** Input data **

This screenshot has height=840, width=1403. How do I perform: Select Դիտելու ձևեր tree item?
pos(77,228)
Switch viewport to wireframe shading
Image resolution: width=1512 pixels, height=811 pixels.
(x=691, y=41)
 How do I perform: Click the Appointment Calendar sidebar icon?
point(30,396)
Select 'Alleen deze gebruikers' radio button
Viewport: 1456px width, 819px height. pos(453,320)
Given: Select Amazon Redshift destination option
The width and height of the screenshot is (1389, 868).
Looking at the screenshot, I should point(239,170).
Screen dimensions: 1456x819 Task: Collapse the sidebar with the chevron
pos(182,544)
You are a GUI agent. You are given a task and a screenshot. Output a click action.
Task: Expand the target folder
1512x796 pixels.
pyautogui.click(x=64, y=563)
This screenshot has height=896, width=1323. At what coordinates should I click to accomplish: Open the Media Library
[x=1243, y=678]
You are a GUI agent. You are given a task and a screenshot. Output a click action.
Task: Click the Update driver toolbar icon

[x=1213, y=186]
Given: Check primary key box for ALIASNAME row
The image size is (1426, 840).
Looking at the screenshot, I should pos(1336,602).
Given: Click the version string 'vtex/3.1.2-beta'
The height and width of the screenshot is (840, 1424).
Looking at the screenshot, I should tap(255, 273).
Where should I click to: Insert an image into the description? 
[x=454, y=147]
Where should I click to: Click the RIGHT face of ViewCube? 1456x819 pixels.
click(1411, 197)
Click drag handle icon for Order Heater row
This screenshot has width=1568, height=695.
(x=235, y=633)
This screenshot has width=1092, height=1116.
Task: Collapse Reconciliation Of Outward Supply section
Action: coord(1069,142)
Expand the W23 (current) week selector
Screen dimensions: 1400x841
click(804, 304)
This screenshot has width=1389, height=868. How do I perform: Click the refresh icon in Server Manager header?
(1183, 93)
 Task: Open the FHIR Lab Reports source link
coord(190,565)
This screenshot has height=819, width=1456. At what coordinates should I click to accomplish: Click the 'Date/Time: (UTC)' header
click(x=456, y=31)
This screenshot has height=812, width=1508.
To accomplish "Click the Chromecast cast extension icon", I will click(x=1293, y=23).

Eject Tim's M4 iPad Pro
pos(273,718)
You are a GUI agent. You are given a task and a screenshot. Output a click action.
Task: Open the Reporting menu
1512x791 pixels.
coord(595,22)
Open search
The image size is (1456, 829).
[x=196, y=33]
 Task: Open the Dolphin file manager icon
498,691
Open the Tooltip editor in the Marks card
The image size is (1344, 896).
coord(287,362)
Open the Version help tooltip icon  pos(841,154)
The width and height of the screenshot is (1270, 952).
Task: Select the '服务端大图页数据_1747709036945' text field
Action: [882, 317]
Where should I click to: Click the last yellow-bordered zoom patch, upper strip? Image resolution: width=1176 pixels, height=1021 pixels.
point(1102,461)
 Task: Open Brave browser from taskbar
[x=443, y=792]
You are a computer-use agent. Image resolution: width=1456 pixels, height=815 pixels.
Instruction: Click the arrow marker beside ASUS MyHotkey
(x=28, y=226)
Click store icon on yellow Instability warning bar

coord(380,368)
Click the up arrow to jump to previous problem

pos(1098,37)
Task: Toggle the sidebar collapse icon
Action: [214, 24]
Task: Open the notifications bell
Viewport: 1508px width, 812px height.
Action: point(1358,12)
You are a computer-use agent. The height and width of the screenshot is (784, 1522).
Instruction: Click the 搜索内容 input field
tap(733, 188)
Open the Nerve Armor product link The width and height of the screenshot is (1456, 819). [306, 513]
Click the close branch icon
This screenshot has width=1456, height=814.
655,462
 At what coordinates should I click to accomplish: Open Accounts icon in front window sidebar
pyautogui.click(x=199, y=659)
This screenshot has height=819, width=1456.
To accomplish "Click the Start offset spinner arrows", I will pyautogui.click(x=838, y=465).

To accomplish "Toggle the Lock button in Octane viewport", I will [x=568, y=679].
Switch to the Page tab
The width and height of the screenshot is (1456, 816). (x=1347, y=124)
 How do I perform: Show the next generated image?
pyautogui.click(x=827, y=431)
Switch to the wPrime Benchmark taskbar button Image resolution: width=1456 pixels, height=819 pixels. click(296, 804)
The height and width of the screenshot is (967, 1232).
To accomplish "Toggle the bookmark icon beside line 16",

** What you have to do **
The required output is all of the material, word for word.

** Exercise solution **
This screenshot has height=840, width=1403. How do I perform: Select Դիտելու ձևեր tree item?
pos(77,228)
Switch viewport to wireframe shading
Image resolution: width=1512 pixels, height=811 pixels.
(x=691, y=41)
 How do I perform: Click the Appointment Calendar sidebar icon?
point(30,396)
Select 'Alleen deze gebruikers' radio button
Viewport: 1456px width, 819px height. pos(453,320)
Given: Select Amazon Redshift destination option
The width and height of the screenshot is (1389, 868).
Looking at the screenshot, I should point(239,170).
Screen dimensions: 1456x819 Task: Collapse the sidebar with the chevron
pos(182,544)
You are a GUI agent. You are given a task and a screenshot. Output a click action.
Task: Expand the target folder
1512x796 pixels.
pyautogui.click(x=64, y=563)
This screenshot has height=896, width=1323. At what coordinates should I click to accomplish: Open the Media Library
[x=1243, y=678]
You are a GUI agent. You are given a task and a screenshot. Output a click action.
Task: Click the Update driver toolbar icon

[x=1213, y=186]
Given: Check primary key box for ALIASNAME row
The image size is (1426, 840).
Looking at the screenshot, I should pos(1336,602).
Given: Click the version string 'vtex/3.1.2-beta'
The height and width of the screenshot is (840, 1424).
Looking at the screenshot, I should tap(255, 273).
Where should I click to: Insert an image into the description? 
[x=454, y=147]
Where should I click to: Click the RIGHT face of ViewCube? 1456x819 pixels.
click(1411, 197)
Click drag handle icon for Order Heater row
This screenshot has width=1568, height=695.
(x=235, y=633)
This screenshot has width=1092, height=1116.
Task: Collapse Reconciliation Of Outward Supply section
Action: coord(1069,142)
Expand the W23 (current) week selector
Screen dimensions: 1400x841
click(804, 304)
This screenshot has width=1389, height=868. How do I perform: Click the refresh icon in Server Manager header?
(1183, 93)
 Task: Open the FHIR Lab Reports source link
coord(190,565)
This screenshot has height=819, width=1456. At what coordinates should I click to accomplish: Click the 'Date/Time: (UTC)' header
click(x=456, y=31)
This screenshot has height=812, width=1508.
To accomplish "Click the Chromecast cast extension icon", I will click(x=1293, y=23).

Eject Tim's M4 iPad Pro
pos(273,718)
You are a GUI agent. You are given a task and a screenshot. Output a click action.
Task: Open the Reporting menu
1512x791 pixels.
coord(595,22)
Open search
The image size is (1456, 829).
[x=196, y=33]
 Task: Open the Dolphin file manager icon
498,691
Open the Tooltip editor in the Marks card
The image size is (1344, 896).
coord(287,362)
Open the Version help tooltip icon  pos(841,154)
The width and height of the screenshot is (1270, 952).
Task: Select the '服务端大图页数据_1747709036945' text field
Action: [882, 317]
Where should I click to: Click the last yellow-bordered zoom patch, upper strip? Image resolution: width=1176 pixels, height=1021 pixels.
point(1102,461)
 Task: Open Brave browser from taskbar
[x=443, y=792]
You are a computer-use agent. Image resolution: width=1456 pixels, height=815 pixels.
Instruction: Click the arrow marker beside ASUS MyHotkey
(x=28, y=226)
Click store icon on yellow Instability warning bar

coord(380,368)
Click the up arrow to jump to previous problem

pos(1098,37)
Task: Toggle the sidebar collapse icon
Action: [214, 24]
Task: Open the notifications bell
Viewport: 1508px width, 812px height.
Action: point(1358,12)
You are a computer-use agent. The height and width of the screenshot is (784, 1522).
Instruction: Click the 搜索内容 input field
tap(733, 188)
Open the Nerve Armor product link The width and height of the screenshot is (1456, 819). [306, 513]
Click the close branch icon
This screenshot has width=1456, height=814.
655,462
 At what coordinates should I click to accomplish: Open Accounts icon in front window sidebar
pyautogui.click(x=199, y=659)
This screenshot has height=819, width=1456.
To accomplish "Click the Start offset spinner arrows", I will pyautogui.click(x=838, y=465).

To accomplish "Toggle the Lock button in Octane viewport", I will [x=568, y=679].
Switch to the Page tab
The width and height of the screenshot is (1456, 816). (x=1347, y=124)
 How do I perform: Show the next generated image?
pyautogui.click(x=827, y=431)
Switch to the wPrime Benchmark taskbar button Image resolution: width=1456 pixels, height=819 pixels. click(296, 804)
The height and width of the screenshot is (967, 1232).
To accomplish "Toggle the bookmark icon beside line 16",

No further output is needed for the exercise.